Replacement for noisy neighbor policy (jgilaber) ====================================
* The existing noisy neighbor strategy is based on L3 Cache metrics, which is not available anymore, since the support for it was dropped from the kernel and from Nova. * In order to keep this strategy, new metrics need to be considered: cpu_steal? io_wait? cache_misses? * *AI*: (jgilaber) Mark the strategy as deprecated during this cycle * *AI*: (TBD) Identify new metrics to be used * *AI*: (TBD) Work on a replacement for the current strategy
Host Maintenance strategy new use case (jeno8) =====================================
* New use case for Host Maintenance strategy: instance with ephemeral disks should not be migrated at all. * Spec proposed: https://review.opendev.org/c/openstack/watcher-specs/+/943873 o New action to stop instances when both live/cold migration are disabled by the user * *AI*: (All) Review the spec and continue with discussion there.

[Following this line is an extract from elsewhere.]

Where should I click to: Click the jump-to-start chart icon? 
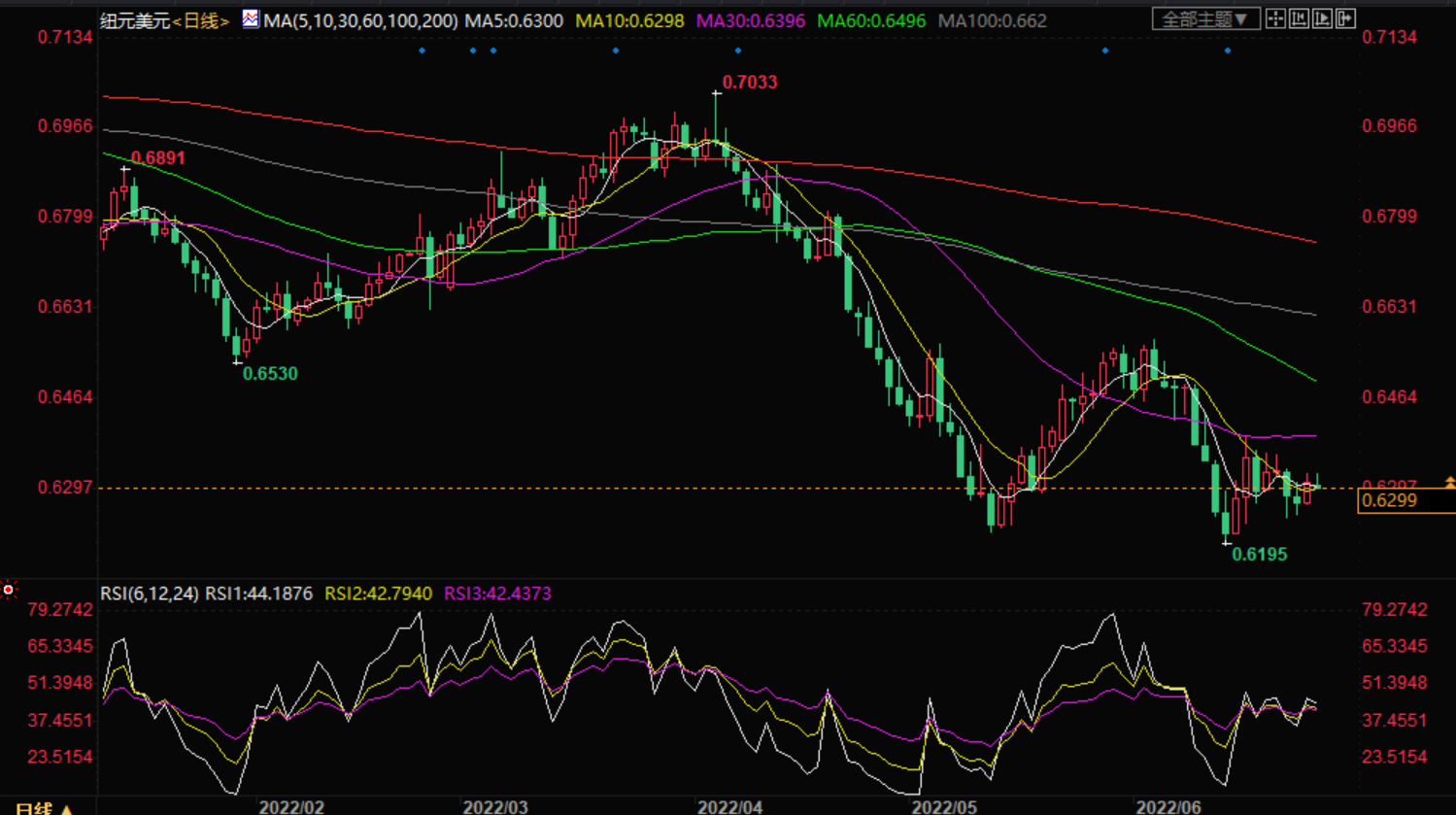pyautogui.click(x=1299, y=18)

Missing Contributor Docs (sean-k-mooney) ================================
* Doc missing: Scope of the project, e.g: https://docs.openstack.org/nova/latest/contributor/project-scope.html * *AI*: (rlandy) Create a scope of the project doc for Watcher * Doc missing: PTL Guide, e.g: https://docs.openstack.org/nova/latest/contributor/ptl-guide.html * *AI*: (TBD) Create a PTL Guide for Watcher project * Document: When to create a spec vs blueprint vs bug * *AI*: (TBD) Create a doc section to describe the process based on what is being modified in the code.
Retrospective ==========
* The DPL approach seems to be working for Watcher * New core members added: sean-k-mooney, dviroel, marios and chandankumar o We plan to add more cores in the next cycle, based on reviews and engagement. o We plan to remove not active members in the 2 last cycles (starting at 2026.1) * A new datasource was added: Prometheus * Prometheus job now also runs scenario tests, along with Gnocchi. * We triaged all old bugs from launchpad * Needs improvement: o current team is still learning about details in the code, much of the historical knowledge was lost with the previous maintainers o core team still needs to grow o we need to focus on creating stable releases
Cross-project session with Horizon team ===============================
* Combined session with Telemetry and Horizon team, focused on how to provide a tenant and an admin dashboard to visualize metrics. * Watcher team presented some ideas of new panels for both admin and tenants, and sean-k-mooney raised a discussion about frameworks that can be used to implement them * Use-cases that were discussed: o a) Admin would benefit from a visualization of the infrastructure utilization (real usage metrics), so they can identify bottlenecks and plan optimization o b) A tenant would like to view their workload performance, checking real usage of cpu/ram/disk of instances, to proper adjust their resources allocation. o c) An admin user of watcher service would like to visualize metrics generated by watcher strategies like standard deviation of host metrics. * sean-k-mooney presented an initial PoC on how a Hypervisor Metrics dashboard would look like. * Proposal for next steps: o start a new horizon plugin as an official deliverable of telemetry project o still unclear which framework to use for building charts o dashboard will integrate with Prometheus, as metric store o it is expected that only short term metrics will be supported (7 days) o python-observability-client will be used to query Prometheus
Cross-project session with Nova team =============================
* sean-k-mooney led topics on how to evolve Nova to better assist other services, like Watcher, to take actions on instances. The team agreed on a proposal of using the existing metadata API to annotate instance's supported lifecycle operations. This information is very useful to improve Watcher's strategy's algorithms. Some example of instance's metadata could be: o lifecycle:cold-migratable=true|false o ha:maintenance-strategy:in_place|power_off|migrate * It was discussed that Nova could infer which operations are valid or not, based on information like: virt driver, flavor, image properties, etc. This feature was initially named 'instance capabilities' and will require a spec for further discussions. * Another topic of interest, also raised by Sean, was about adding new standard traits to resource providers, like PRESSURE_CPU and PRESSURE_DISK. These traits can be used to weight hosts when placing new VMs. Watcher and the libvirt driver could work on annotating them, but the team generally agreed that the libvirt driver is preferred here. * More info at Nova PTG etherpad [0] and sean's summary blog [1]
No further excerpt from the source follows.